—Cierra la puerta —le ordenó Butterfield.
Chaplin obedeció.
—Puedes vigilarlos un poco, si lo deseas —prosiguió—. Necesitan el calor. Los hace poderosos.
Dejó que el portero montara guardia junto a la caldera, y subió al vestíbulo. Había dejado la puerta de la calle abierta, y un traficante de drogas había buscado el abrigo del vestíbulo para cerrar tratos con un cliente. Negociaron en las sombras, hasta que el traficante notó la presencia del abogado.
—No se preocupen por mí —les dijo Butterfield, y subió la escalera.
Encontró a la viuda de Swann en el primer descansillo. No estaba del todo muerta, pero él acabó rápidamente el trabajo iniciado por D'Amour.
—Estamos en un verdadero apuro —le dijo Valentín—. Oigo ruidos abajo. ¿Hay alguna otra salida?
Harry estaba sentado en el suelo, apoyado contra el archivador caído; intentaba dejar de pensar en la cara que puso Dorothea cuando recibió el impacto de la bala, y en la criatura de la que ahora se veía obligado a depender.
—Hay una escalera de incendios que baja por la parte trasera del edificio.
—Enséñemela —le ordenó Valentín, ayudándolo a ponerse en pie.
—¡Quíteme las manos de encima!
—Lo siento —se disculpó Valentín, y se retiró, herido por el rechazo—. Posiblemente no debería esperar que me aceptase. Pero lo hago.

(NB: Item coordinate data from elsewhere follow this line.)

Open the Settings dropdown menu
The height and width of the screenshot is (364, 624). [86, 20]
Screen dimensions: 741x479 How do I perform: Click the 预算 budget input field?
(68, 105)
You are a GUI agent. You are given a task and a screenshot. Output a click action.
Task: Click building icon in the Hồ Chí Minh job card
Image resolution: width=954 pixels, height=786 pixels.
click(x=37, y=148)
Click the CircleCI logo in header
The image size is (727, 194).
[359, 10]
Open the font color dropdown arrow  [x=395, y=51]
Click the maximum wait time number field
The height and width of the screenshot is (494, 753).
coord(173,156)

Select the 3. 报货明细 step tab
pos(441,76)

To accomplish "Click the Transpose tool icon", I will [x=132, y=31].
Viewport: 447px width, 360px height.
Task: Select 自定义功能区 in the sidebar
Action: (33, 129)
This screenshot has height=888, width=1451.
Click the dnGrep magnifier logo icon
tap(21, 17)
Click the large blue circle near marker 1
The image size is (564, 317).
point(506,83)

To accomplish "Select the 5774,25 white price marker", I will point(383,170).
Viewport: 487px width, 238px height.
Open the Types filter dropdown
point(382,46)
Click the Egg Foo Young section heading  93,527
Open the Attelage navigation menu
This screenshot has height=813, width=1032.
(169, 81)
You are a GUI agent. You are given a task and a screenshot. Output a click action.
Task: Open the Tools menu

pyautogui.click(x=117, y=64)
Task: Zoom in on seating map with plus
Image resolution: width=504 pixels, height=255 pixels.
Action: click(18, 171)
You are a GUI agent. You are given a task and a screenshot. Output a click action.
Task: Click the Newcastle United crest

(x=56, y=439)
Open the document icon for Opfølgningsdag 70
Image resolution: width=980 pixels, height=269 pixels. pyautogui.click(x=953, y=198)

Harry no dijo palabra, se limitó a levantarse en medio de la pila de informes y fotos. Llevaba una sucia vida: espiaba adulterios en nombre de cónyuges despechados, registraba cloacas en busca de niños extraviados, se relacionaba con la escoria porque flotaba y el resto simplemente se ahogaba. ¿Acaso el alma de Valentín era más sucia?
—La salida de incendios está al final del corredor —le dijo.
—Aún podemos sacar a Swann —sugirió Valentín—. Y conseguirle una cremación decente… —La obsesión del demonio por la dignidad de su amo era conmovedora a su manera—. Pero tiene que ayudarme, Harry.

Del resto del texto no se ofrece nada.